Low-overhead diskless checkpoint for hybrid computing systems
Tokyo Institute of Technology, Tokyo, Japan
International Conference on High Performance Computing (HiPC), 2010
@inproceedings{gomez2011low,
title={Low-overhead diskless checkpoint for hybrid computing systems},
author={Gomez, L.B. and Nukada, A. and Maruyama, N. and Cappello, F. and Matsuoka, S.},
booktitle={High Performance Computing (HiPC), 2010 International Conference on},
pages={1–10},
year={2011},
organization={IEEE}
}
As the size of new supercomputers scales to tens of thousands of sockets, the mean time between failures (MTBF) is decreasing to just several hours and long executions need some kind of fault tolerance method to survive failures.
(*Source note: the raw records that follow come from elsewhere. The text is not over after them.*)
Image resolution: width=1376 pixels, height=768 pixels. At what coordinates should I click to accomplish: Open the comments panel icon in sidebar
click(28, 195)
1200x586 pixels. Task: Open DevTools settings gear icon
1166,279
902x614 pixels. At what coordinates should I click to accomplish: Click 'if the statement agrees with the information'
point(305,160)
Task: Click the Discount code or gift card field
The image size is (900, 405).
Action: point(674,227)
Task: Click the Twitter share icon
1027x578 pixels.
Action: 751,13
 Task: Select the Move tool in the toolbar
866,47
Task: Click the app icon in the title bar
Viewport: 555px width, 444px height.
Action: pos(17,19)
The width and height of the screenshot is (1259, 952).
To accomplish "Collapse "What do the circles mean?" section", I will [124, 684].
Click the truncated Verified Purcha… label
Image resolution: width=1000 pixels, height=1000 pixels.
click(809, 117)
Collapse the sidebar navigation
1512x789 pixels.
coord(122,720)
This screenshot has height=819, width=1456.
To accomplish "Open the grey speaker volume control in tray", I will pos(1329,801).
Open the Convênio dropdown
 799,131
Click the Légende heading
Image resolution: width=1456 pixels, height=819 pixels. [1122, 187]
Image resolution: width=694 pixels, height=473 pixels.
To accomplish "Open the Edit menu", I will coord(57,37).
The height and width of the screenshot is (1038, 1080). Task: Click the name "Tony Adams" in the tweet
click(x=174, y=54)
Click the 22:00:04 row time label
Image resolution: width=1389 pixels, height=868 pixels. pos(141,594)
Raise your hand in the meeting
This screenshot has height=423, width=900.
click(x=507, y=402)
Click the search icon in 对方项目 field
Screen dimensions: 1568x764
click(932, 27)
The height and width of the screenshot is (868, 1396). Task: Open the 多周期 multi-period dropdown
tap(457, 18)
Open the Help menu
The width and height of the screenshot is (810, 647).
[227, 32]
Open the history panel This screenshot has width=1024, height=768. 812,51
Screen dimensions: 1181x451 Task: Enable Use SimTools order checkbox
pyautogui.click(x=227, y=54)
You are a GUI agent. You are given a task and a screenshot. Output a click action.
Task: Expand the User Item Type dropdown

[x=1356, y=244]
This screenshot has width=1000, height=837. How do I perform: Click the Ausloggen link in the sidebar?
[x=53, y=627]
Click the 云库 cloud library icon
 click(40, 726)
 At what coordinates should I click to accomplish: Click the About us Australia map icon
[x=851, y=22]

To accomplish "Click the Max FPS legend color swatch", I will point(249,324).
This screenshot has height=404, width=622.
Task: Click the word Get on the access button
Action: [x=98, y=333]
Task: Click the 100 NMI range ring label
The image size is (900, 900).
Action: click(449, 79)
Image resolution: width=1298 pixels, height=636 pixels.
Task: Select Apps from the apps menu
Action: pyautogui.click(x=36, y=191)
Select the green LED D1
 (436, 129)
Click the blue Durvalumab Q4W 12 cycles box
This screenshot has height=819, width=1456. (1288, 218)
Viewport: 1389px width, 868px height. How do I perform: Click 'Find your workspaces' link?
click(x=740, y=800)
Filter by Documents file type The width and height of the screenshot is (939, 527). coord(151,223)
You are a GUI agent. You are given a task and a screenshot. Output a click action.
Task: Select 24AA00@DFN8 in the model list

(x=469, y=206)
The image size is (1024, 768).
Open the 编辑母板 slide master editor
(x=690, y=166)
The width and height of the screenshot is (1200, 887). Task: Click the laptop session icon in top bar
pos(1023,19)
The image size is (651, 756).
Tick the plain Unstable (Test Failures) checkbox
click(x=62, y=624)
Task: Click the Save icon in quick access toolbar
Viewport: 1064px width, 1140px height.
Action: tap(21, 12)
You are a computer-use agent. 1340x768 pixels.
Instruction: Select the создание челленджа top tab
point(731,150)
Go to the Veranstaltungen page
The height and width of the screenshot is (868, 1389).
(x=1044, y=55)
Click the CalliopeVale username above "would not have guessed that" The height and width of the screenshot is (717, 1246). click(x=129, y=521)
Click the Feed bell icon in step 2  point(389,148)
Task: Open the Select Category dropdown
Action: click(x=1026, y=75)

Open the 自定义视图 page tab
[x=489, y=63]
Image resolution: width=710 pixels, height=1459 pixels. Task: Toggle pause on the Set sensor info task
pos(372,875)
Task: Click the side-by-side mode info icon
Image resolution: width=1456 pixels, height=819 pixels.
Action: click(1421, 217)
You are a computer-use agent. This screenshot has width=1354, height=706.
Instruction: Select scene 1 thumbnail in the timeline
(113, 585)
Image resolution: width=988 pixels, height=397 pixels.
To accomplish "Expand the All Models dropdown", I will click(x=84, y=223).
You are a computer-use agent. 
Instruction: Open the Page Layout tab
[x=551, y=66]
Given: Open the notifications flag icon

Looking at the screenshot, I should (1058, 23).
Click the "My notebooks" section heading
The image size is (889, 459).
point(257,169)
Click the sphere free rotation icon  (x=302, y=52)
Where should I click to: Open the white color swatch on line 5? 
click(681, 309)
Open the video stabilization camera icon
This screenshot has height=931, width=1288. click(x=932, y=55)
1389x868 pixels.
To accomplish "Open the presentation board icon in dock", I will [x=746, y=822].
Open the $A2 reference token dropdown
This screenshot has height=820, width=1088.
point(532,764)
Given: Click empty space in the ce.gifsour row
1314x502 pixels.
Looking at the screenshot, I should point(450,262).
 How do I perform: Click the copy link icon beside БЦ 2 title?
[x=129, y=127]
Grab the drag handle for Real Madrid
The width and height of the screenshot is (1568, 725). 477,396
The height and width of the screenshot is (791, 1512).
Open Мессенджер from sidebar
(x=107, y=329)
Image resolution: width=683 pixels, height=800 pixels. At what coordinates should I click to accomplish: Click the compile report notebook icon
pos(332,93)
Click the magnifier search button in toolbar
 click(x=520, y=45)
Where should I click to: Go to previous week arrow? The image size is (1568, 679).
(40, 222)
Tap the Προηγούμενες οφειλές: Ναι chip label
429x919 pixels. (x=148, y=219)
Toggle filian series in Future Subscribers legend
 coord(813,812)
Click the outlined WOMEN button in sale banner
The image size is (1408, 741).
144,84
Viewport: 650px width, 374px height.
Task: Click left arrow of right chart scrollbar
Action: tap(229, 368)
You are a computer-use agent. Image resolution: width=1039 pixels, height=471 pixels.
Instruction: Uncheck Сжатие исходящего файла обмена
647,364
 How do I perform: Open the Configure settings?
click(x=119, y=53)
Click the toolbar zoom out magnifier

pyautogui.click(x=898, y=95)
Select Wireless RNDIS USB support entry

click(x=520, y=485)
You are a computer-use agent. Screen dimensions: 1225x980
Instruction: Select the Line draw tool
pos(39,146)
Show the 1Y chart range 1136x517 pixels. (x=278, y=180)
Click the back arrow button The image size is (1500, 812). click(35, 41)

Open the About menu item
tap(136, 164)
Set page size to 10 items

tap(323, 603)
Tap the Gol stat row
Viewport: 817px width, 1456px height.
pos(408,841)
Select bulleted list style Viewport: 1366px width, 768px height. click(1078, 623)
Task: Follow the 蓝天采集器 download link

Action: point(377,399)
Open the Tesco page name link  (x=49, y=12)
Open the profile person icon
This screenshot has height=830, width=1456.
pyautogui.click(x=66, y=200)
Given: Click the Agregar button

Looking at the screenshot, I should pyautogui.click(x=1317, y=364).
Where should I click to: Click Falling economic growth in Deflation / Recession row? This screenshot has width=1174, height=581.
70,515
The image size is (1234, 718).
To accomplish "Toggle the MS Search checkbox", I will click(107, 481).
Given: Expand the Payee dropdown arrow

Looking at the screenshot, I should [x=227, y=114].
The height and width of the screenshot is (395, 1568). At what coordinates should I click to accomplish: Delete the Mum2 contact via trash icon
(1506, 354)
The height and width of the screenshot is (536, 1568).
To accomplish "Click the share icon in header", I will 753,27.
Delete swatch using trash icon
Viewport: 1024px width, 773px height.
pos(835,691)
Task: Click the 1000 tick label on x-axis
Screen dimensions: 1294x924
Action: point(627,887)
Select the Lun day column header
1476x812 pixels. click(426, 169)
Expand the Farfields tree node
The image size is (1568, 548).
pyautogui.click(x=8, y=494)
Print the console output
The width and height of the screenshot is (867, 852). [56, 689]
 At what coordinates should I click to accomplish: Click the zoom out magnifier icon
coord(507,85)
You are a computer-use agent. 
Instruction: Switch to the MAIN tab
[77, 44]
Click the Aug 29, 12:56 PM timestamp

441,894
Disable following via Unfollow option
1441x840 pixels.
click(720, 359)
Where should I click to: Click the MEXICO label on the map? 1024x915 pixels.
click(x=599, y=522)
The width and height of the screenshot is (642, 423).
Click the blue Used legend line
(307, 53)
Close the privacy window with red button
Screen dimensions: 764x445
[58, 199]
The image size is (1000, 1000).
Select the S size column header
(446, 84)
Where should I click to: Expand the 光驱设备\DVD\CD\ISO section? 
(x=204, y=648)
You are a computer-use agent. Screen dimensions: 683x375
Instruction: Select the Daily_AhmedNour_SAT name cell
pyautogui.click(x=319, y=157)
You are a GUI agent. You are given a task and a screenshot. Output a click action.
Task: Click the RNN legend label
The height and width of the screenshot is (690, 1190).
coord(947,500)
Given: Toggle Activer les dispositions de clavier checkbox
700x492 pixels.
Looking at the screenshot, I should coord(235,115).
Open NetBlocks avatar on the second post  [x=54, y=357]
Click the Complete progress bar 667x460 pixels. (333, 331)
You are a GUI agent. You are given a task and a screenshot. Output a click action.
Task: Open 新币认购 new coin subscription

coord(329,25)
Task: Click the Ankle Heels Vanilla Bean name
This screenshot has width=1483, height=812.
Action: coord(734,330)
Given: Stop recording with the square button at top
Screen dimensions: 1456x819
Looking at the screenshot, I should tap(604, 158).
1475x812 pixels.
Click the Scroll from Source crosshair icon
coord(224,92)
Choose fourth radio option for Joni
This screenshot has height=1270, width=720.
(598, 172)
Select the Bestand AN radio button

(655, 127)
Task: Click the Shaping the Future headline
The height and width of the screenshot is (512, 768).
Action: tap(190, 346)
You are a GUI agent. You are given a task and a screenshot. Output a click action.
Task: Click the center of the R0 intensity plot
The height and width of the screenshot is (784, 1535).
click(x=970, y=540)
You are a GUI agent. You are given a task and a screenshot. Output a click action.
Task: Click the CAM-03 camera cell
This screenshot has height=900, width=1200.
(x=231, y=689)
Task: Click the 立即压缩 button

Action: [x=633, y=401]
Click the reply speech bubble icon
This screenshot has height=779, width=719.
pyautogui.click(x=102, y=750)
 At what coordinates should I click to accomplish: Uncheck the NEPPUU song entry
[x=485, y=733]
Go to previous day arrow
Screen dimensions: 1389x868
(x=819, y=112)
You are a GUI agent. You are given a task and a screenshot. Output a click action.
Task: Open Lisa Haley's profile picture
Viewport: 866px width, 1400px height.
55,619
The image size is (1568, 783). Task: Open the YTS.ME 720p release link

CheckpointRestart is a popular technique used for this purpose; but writing the state of a big scientific application to remote storage will become prohibitively expensive in the near future. Diskless checkpoint was proposed as a solution to avoid the I/O bottleneck of disk-based checkpoint. However, the complex time-consuming encoding techniques hinder its scalability. At the same time, heterogeneous computing is becoming more and more popular in high performance computing (HPC), with new clusters combining CPUs and graphic processing units (GPUs). However, hybrid applications cannot always use all the resources available on the nodes, leaving some idle resources such us GPUs or CPU cores. In this work, we propose a hybrid diskless checkpoint (HDC) technique for GPU-accelerated clusters, that can checkpoint CPU/GPU applications, does not require spare nodes and can tolerate up to 50% of process failures with a low, sometimes negligible, checkpoint overhead.